== TASK GOAL ==
Print each entry below precisely as shown.

[Records drawn from a dataset]
════════════════

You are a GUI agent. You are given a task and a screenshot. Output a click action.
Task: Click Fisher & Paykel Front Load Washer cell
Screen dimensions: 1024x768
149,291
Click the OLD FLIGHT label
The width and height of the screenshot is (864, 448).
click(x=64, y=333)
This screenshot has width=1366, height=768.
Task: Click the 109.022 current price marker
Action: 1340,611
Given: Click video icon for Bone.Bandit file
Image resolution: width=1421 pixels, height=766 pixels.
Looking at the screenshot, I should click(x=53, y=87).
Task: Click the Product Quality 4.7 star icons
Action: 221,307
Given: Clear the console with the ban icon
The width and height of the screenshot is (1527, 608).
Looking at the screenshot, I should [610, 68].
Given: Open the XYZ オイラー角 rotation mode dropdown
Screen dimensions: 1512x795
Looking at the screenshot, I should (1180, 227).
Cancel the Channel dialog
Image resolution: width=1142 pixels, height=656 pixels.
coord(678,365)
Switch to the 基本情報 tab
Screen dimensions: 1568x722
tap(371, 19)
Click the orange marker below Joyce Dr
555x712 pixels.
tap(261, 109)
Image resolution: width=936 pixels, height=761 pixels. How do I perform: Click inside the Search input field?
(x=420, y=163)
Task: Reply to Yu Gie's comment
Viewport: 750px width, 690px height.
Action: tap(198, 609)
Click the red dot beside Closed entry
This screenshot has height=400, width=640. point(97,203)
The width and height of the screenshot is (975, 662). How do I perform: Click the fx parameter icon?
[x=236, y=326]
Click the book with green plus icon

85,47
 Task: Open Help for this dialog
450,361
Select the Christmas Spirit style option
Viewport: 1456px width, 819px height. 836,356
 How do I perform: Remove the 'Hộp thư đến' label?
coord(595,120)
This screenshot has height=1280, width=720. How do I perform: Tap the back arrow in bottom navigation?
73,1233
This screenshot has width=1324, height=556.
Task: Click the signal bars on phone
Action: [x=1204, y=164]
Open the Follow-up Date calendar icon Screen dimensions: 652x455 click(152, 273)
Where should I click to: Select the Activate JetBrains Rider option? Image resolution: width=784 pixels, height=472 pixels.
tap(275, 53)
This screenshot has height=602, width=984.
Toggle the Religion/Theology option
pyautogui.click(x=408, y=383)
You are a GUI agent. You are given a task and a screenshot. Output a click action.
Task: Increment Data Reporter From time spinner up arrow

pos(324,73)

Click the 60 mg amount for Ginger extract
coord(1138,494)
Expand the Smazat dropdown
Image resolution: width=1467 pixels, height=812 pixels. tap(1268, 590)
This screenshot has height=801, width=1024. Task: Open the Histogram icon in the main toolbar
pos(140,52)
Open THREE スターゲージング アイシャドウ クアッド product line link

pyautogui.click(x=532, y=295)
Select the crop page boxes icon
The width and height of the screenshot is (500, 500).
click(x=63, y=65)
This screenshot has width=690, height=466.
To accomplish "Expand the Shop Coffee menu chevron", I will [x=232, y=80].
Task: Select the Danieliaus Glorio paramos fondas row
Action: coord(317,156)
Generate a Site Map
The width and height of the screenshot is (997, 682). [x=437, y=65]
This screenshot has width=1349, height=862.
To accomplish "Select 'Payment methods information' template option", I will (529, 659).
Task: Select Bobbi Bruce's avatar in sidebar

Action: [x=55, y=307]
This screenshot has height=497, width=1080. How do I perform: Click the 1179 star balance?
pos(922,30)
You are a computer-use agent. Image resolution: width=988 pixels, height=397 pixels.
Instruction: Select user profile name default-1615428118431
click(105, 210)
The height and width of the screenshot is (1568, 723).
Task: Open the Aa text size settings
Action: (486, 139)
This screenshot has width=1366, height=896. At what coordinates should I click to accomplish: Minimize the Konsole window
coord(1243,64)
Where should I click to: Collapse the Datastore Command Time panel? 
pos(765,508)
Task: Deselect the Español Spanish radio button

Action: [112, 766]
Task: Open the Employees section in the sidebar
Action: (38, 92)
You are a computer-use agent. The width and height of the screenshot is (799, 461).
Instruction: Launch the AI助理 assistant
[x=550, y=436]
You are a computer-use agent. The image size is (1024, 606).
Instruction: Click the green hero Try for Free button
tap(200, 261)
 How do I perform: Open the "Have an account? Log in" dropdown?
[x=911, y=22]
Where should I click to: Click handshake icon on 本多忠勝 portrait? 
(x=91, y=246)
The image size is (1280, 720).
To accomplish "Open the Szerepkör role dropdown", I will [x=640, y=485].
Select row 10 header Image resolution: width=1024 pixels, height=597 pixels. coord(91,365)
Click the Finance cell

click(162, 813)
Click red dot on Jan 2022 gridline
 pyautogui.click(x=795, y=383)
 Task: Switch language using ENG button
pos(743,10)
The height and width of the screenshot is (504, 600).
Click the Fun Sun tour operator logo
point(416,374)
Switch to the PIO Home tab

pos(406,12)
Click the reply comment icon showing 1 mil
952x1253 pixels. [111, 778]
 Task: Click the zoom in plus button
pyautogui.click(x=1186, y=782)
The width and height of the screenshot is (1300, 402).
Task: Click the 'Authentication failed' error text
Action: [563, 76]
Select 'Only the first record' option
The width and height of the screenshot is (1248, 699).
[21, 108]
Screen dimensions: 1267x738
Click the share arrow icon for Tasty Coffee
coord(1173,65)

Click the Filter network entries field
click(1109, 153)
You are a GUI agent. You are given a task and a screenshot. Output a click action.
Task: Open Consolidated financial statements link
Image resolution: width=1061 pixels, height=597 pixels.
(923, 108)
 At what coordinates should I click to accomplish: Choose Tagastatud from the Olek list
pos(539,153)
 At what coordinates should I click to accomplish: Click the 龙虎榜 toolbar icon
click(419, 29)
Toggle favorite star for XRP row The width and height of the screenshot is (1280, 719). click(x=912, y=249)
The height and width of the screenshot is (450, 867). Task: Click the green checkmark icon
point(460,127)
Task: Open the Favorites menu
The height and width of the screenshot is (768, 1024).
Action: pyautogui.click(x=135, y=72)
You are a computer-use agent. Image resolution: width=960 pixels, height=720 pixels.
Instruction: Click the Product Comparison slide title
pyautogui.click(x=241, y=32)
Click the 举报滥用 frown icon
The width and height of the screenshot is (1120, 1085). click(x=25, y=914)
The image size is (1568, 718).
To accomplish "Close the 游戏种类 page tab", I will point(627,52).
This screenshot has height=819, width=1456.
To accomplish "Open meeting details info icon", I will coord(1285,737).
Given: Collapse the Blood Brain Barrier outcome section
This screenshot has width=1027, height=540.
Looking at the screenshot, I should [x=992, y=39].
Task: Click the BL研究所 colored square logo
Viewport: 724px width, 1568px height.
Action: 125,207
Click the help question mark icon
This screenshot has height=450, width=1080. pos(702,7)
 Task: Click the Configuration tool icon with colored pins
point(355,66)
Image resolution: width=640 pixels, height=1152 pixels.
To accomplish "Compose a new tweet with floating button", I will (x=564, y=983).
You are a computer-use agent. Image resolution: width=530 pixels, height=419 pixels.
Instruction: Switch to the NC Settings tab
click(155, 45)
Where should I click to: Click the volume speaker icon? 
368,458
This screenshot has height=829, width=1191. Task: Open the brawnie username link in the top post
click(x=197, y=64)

════════════════

== WORKED SOLUTION ==
You are a GUI agent. You are given a task and a screenshot. Output a click action.
Task: Click Fisher & Paykel Front Load Washer cell
Screen dimensions: 1024x768
149,291
Click the OLD FLIGHT label
The width and height of the screenshot is (864, 448).
click(x=64, y=333)
This screenshot has width=1366, height=768.
Task: Click the 109.022 current price marker
Action: 1340,611
Given: Click video icon for Bone.Bandit file
Image resolution: width=1421 pixels, height=766 pixels.
Looking at the screenshot, I should click(x=53, y=87).
Task: Click the Product Quality 4.7 star icons
Action: 221,307
Given: Clear the console with the ban icon
The width and height of the screenshot is (1527, 608).
Looking at the screenshot, I should [610, 68].
Given: Open the XYZ オイラー角 rotation mode dropdown
Screen dimensions: 1512x795
Looking at the screenshot, I should (1180, 227).
Cancel the Channel dialog
Image resolution: width=1142 pixels, height=656 pixels.
coord(678,365)
Switch to the 基本情報 tab
Screen dimensions: 1568x722
tap(371, 19)
Click the orange marker below Joyce Dr
555x712 pixels.
tap(261, 109)
Image resolution: width=936 pixels, height=761 pixels. How do I perform: Click inside the Search input field?
(x=420, y=163)
Task: Reply to Yu Gie's comment
Viewport: 750px width, 690px height.
Action: tap(198, 609)
Click the red dot beside Closed entry
This screenshot has height=400, width=640. point(97,203)
The width and height of the screenshot is (975, 662). How do I perform: Click the fx parameter icon?
[x=236, y=326]
Click the book with green plus icon

85,47
 Task: Open Help for this dialog
450,361
Select the Christmas Spirit style option
Viewport: 1456px width, 819px height. 836,356
 How do I perform: Remove the 'Hộp thư đến' label?
coord(595,120)
This screenshot has height=1280, width=720. How do I perform: Tap the back arrow in bottom navigation?
73,1233
This screenshot has width=1324, height=556.
Task: Click the signal bars on phone
Action: [x=1204, y=164]
Open the Follow-up Date calendar icon Screen dimensions: 652x455 click(152, 273)
Where should I click to: Select the Activate JetBrains Rider option? Image resolution: width=784 pixels, height=472 pixels.
tap(275, 53)
This screenshot has height=602, width=984.
Toggle the Religion/Theology option
pyautogui.click(x=408, y=383)
You are a GUI agent. You are given a task and a screenshot. Output a click action.
Task: Increment Data Reporter From time spinner up arrow

pos(324,73)

Click the 60 mg amount for Ginger extract
coord(1138,494)
Expand the Smazat dropdown
Image resolution: width=1467 pixels, height=812 pixels. tap(1268, 590)
This screenshot has height=801, width=1024. Task: Open the Histogram icon in the main toolbar
pos(140,52)
Open THREE スターゲージング アイシャドウ クアッド product line link

pyautogui.click(x=532, y=295)
Select the crop page boxes icon
The width and height of the screenshot is (500, 500).
click(x=63, y=65)
This screenshot has width=690, height=466.
To accomplish "Expand the Shop Coffee menu chevron", I will [x=232, y=80].
Task: Select the Danieliaus Glorio paramos fondas row
Action: coord(317,156)
Generate a Site Map
The width and height of the screenshot is (997, 682). [x=437, y=65]
This screenshot has width=1349, height=862.
To accomplish "Select 'Payment methods information' template option", I will (529, 659).
Task: Select Bobbi Bruce's avatar in sidebar

Action: [x=55, y=307]
This screenshot has height=497, width=1080. How do I perform: Click the 1179 star balance?
pos(922,30)
You are a computer-use agent. Image resolution: width=988 pixels, height=397 pixels.
Instruction: Select user profile name default-1615428118431
click(105, 210)
The height and width of the screenshot is (1568, 723).
Task: Open the Aa text size settings
Action: (486, 139)
This screenshot has width=1366, height=896. At what coordinates should I click to accomplish: Minimize the Konsole window
coord(1243,64)
Where should I click to: Collapse the Datastore Command Time panel? 
pos(765,508)
Task: Deselect the Español Spanish radio button

Action: [112, 766]
Task: Open the Employees section in the sidebar
Action: (38, 92)
You are a computer-use agent. The width and height of the screenshot is (799, 461).
Instruction: Launch the AI助理 assistant
[x=550, y=436]
You are a computer-use agent. The image size is (1024, 606).
Instruction: Click the green hero Try for Free button
tap(200, 261)
 How do I perform: Open the "Have an account? Log in" dropdown?
[x=911, y=22]
Where should I click to: Click handshake icon on 本多忠勝 portrait? 
(x=91, y=246)
The image size is (1280, 720).
To accomplish "Open the Szerepkör role dropdown", I will [x=640, y=485].
Select row 10 header Image resolution: width=1024 pixels, height=597 pixels. coord(91,365)
Click the Finance cell

click(162, 813)
Click red dot on Jan 2022 gridline
 pyautogui.click(x=795, y=383)
 Task: Switch language using ENG button
pos(743,10)
The height and width of the screenshot is (504, 600).
Click the Fun Sun tour operator logo
point(416,374)
Switch to the PIO Home tab

pos(406,12)
Click the reply comment icon showing 1 mil
952x1253 pixels. [111, 778]
 Task: Click the zoom in plus button
pyautogui.click(x=1186, y=782)
The width and height of the screenshot is (1300, 402).
Task: Click the 'Authentication failed' error text
Action: [563, 76]
Select 'Only the first record' option
The width and height of the screenshot is (1248, 699).
[21, 108]
Screen dimensions: 1267x738
Click the share arrow icon for Tasty Coffee
coord(1173,65)

Click the Filter network entries field
click(1109, 153)
You are a GUI agent. You are given a task and a screenshot. Output a click action.
Task: Open Consolidated financial statements link
Image resolution: width=1061 pixels, height=597 pixels.
(923, 108)
 At what coordinates should I click to accomplish: Choose Tagastatud from the Olek list
pos(539,153)
 At what coordinates should I click to accomplish: Click the 龙虎榜 toolbar icon
click(419, 29)
Toggle favorite star for XRP row The width and height of the screenshot is (1280, 719). click(x=912, y=249)
The height and width of the screenshot is (450, 867). Task: Click the green checkmark icon
point(460,127)
Task: Open the Favorites menu
The height and width of the screenshot is (768, 1024).
Action: pyautogui.click(x=135, y=72)
You are a computer-use agent. Image resolution: width=960 pixels, height=720 pixels.
Instruction: Click the Product Comparison slide title
pyautogui.click(x=241, y=32)
Click the 举报滥用 frown icon
The width and height of the screenshot is (1120, 1085). click(x=25, y=914)
The image size is (1568, 718).
To accomplish "Close the 游戏种类 page tab", I will point(627,52).
This screenshot has height=819, width=1456.
To accomplish "Open meeting details info icon", I will coord(1285,737).
Given: Collapse the Blood Brain Barrier outcome section
This screenshot has width=1027, height=540.
Looking at the screenshot, I should [x=992, y=39].
Task: Click the BL研究所 colored square logo
Viewport: 724px width, 1568px height.
Action: 125,207
Click the help question mark icon
This screenshot has height=450, width=1080. pos(702,7)
 Task: Click the Configuration tool icon with colored pins
point(355,66)
Image resolution: width=640 pixels, height=1152 pixels.
To accomplish "Compose a new tweet with floating button", I will (x=564, y=983).
You are a computer-use agent. Image resolution: width=530 pixels, height=419 pixels.
Instruction: Switch to the NC Settings tab
click(155, 45)
Where should I click to: Click the volume speaker icon? 
368,458
This screenshot has height=829, width=1191. Task: Open the brawnie username link in the top post
click(x=197, y=64)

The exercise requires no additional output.